Quote everything in the Udolpho review from "I just tried" down to "the overall story.".

-- begin PROVIDED PASSAGE --

The Mysteries of Udolpho

Mysteries of Udolpho

The Mysteries of Udolpho, Ann Radcliffe, 1794

Notable for:

  • providing the prototype for the Gothic novel.
  • influencing later authors including Jane Austen and Edgar Allan Poe.

I am the only one who will suffer if I turn out to be wrong about this, so I’m gonna go ahead and say it: this is the worst piece of literature on the Book List.  This has to be the nadir of my journey through the English canon.  I just don’t understand how Poe and Austen could have taken this as an influence and gone on to write anything worthwhile.  It’s so bad in so many ways! Ughghghghgh.

Radcliffe does one thing (only) well.  Her descriptions of European scenery are lovely.  As a young reader I was always tempted to skip over descriptive passages.  Who cares about the sunset; get back to the plot.  As a mature reader, I could read that stuff all day.  Tell me more about the shadows on the mountains!  Dear author, please continue surveying the shrubs that grow in the region you chose for the setting of your novel.  If you don’t have infinite patience and appreciation for details of landscape, there is nothing for you in The Mysteries of Udolpho.  Everything else sucks.  Plot, pacing, characterization all suck.  So much.

I just tried to summarize the plot for you, but I got too filled with rage.  These bullet points on why I hate this book will have to suffice:

  • Plot movement is stiflingly, exhaustingly slow.  So many scenes and plot lines could be eliminated with no effect on the overall story.
  • The protagonist, Emily St. Aubert sucks so much.  Every time something happens to her she faints.  Which means that every scene takes three to a billion times longer than necessary, because Radcliffe pauses the action every few sentences to inform the reader that Emily has yet again fainted and been revived.  Here’s an example of how a scene in this book might go:

Random Character: I have bad news.

-- end PROVIDED PASSAGE --
-- begin EXTRACTED MATERIAL --

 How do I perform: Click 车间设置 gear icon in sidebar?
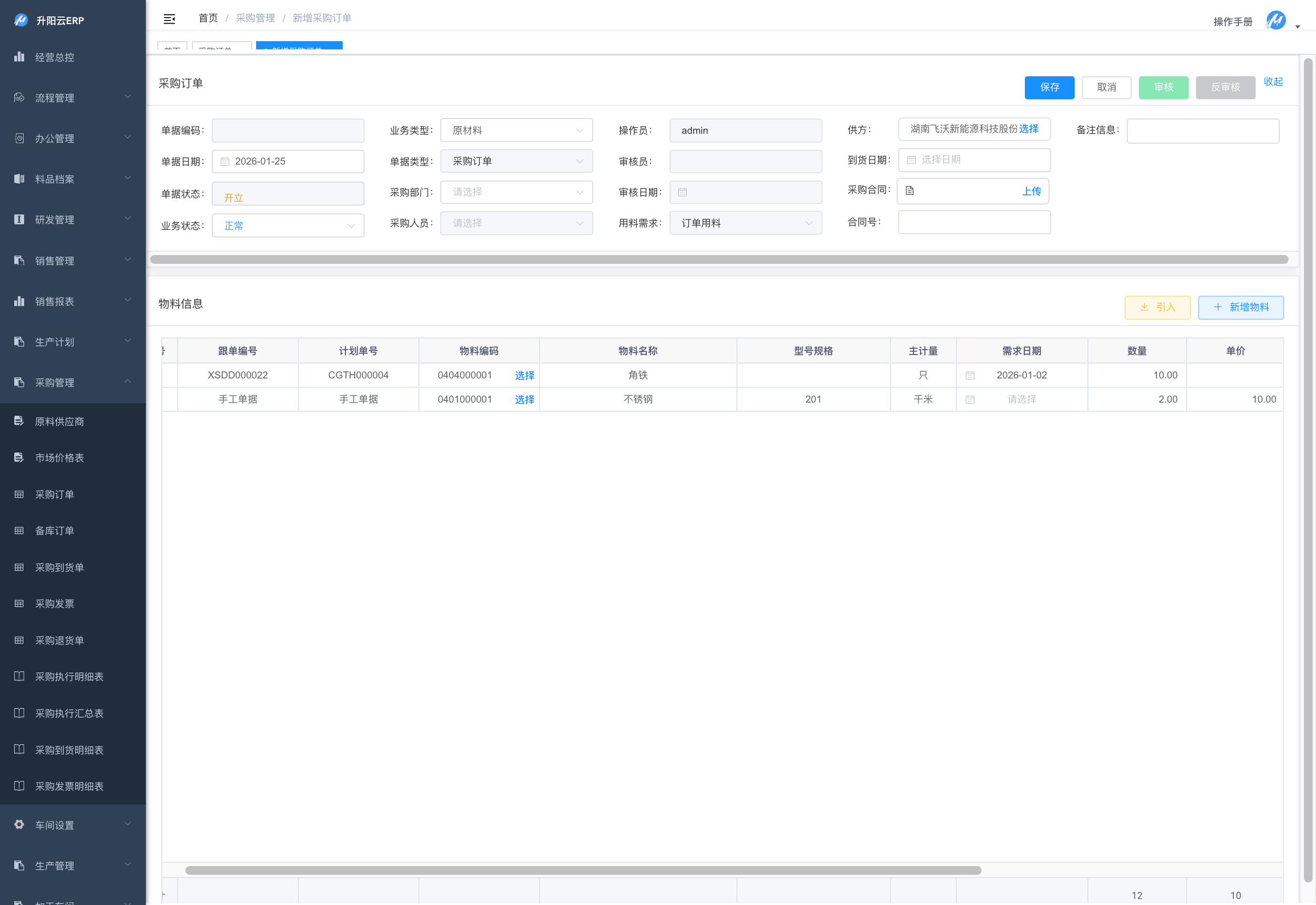coord(19,824)
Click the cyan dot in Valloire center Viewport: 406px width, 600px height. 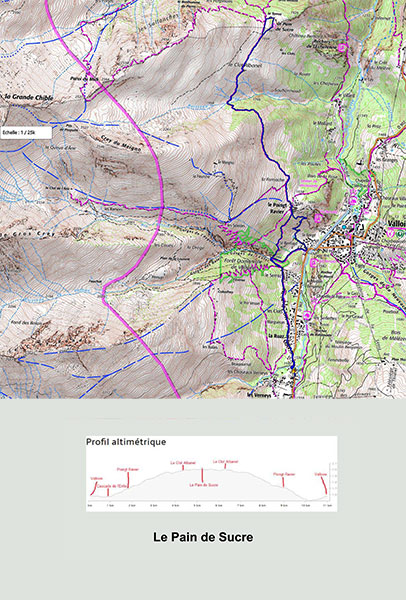(x=344, y=227)
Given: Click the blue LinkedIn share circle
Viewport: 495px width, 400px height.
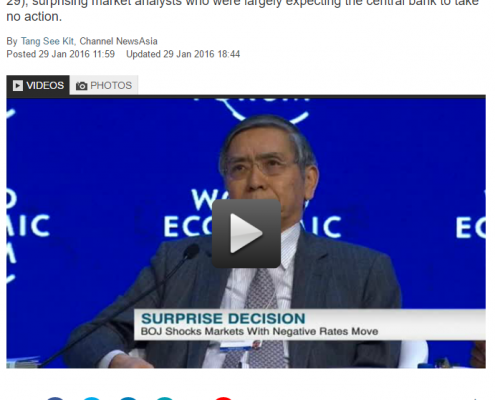Looking at the screenshot, I should tap(128, 398).
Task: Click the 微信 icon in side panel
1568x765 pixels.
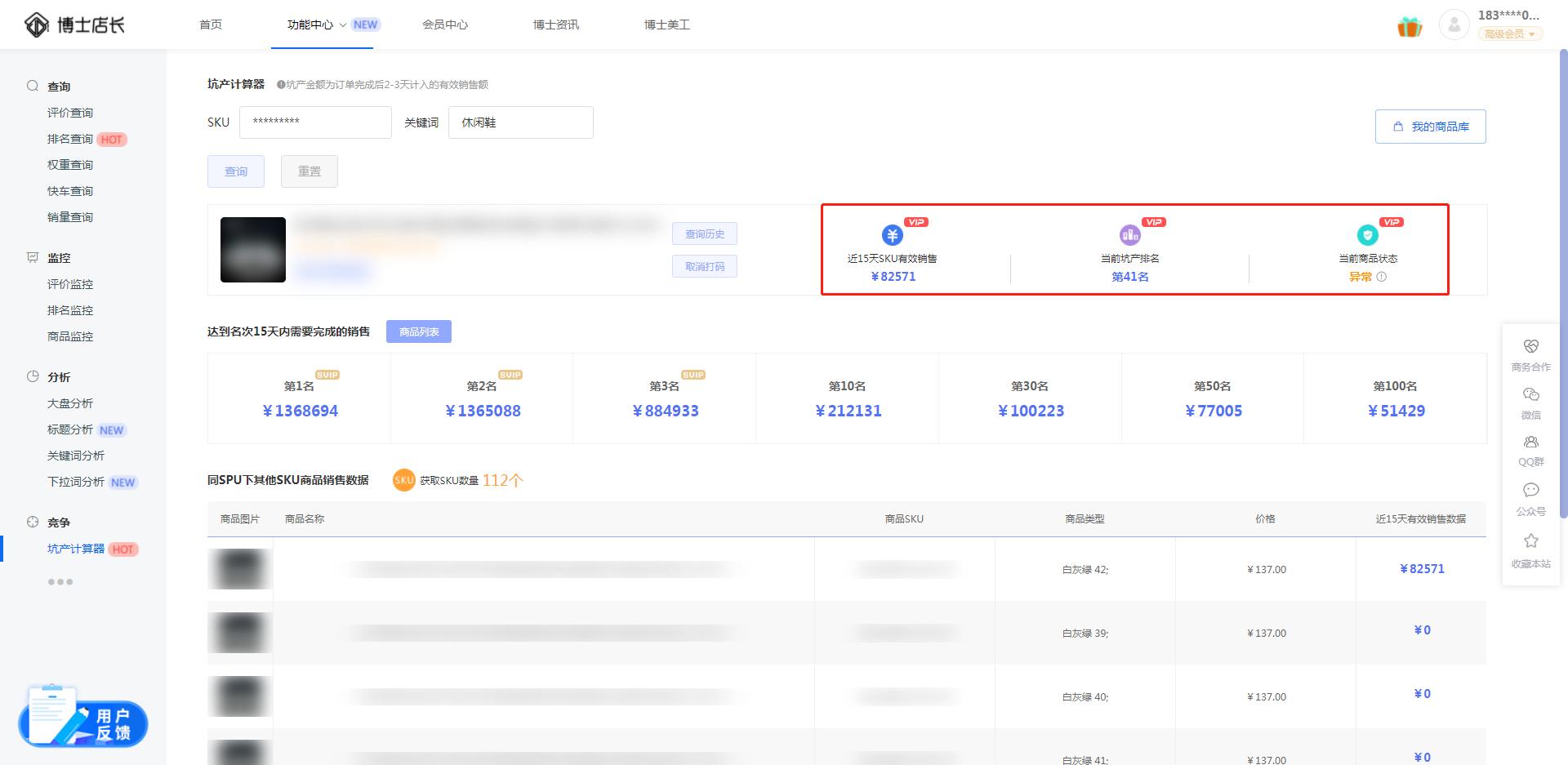Action: (1530, 395)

-- end EXTRACTED MATERIAL --

SOLUTION TO THIS PROBLEM:
I just tried to summarize the plot for you, but I got too filled with rage.  These bullet points on why I hate this book will have to suffice:

  • Plot movement is stiflingly, exhaustingly slow.  So many scenes and plot lines could be eliminated with no effect on the overall story.